1. Open a Viewer with both the tm_data/raleigh94_alb image and the doqq/ral_se image. Using the perimeter and area tool , from within the Measurement Tool window, find the area and perimeter of the northernmost of the two athletic fields just north of Jordan Hall on the TM image (use the doqq to help you find this). This area shows up as light red with the default false color composite. Note that for delineating a polygon the left mouse button will start and place nodes along the polygon. Double-clicking the left button will close the polygon. Compare your perimeter and area estimates with others in the class. What would you estimate as the margin of error?

2. Now measure the perimeter and area of the same area on the doqq. Again, compare your estimates with others in the class. What is the margin of error for these estimates? How does the resolution of the image data affect the theoretical accuracy of the information extracted from the image?

3. Try something other than the "Texture" tool from the Spatial Enhancement window. Describe which tool you used, what is does, and how the results of the enhancement could be used.

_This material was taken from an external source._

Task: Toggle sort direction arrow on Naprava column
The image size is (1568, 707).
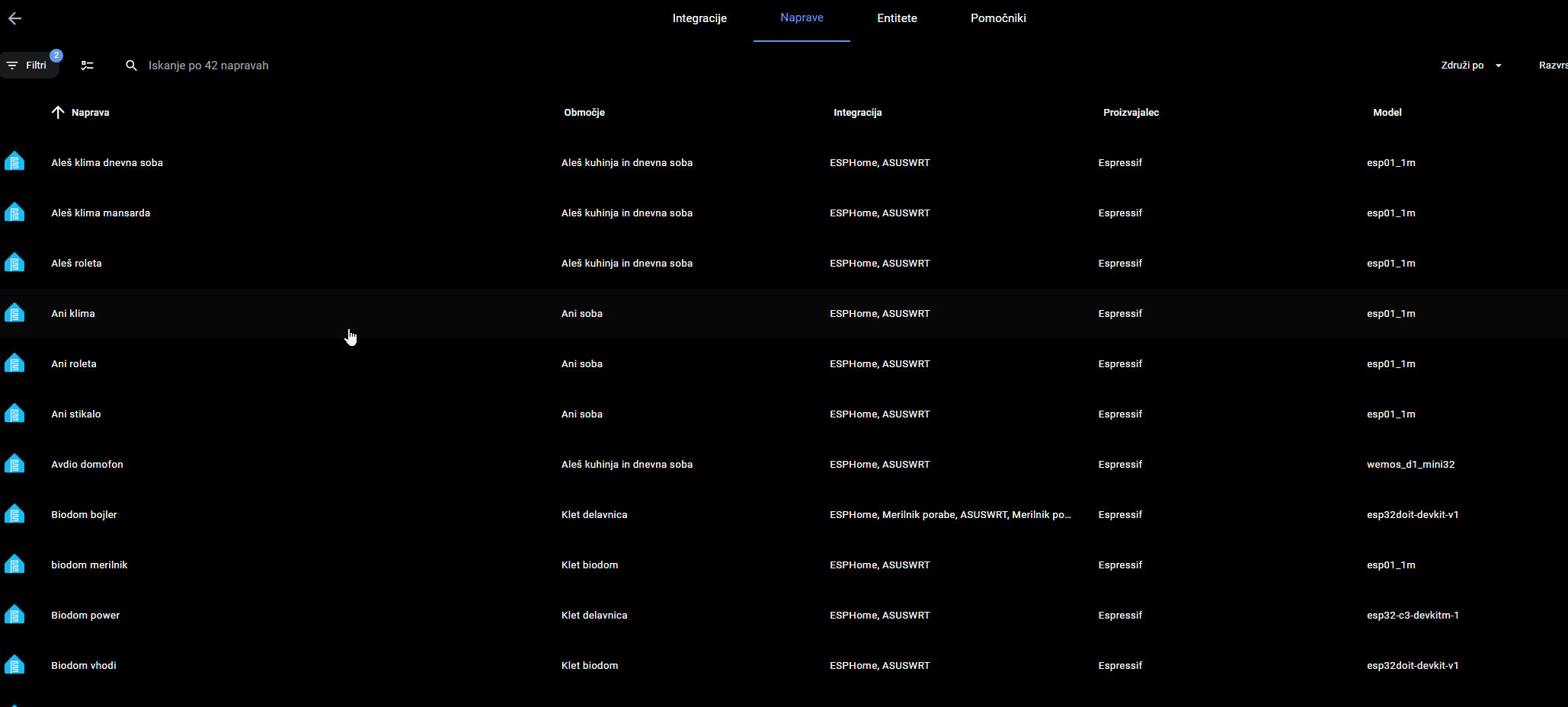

4. Try something other than the "Histogram Equalization" tool from the Radiometric Enhancement window. Describe which tool you used, what is does, and how the results of the enhancement could be used.

5. Try something other than the "Indices" tool from the Spectral Enhancement window. Describe which tool you used, what is does, and how the results of the enhancement could be used.

6. Why is it important to judiciously use pre-classification image enhancement techniques? When is it necessary to "enhance" an image before performing additional analyses?

Hint for 3,4, and 5: Many of these techniques are described in the Jensen text.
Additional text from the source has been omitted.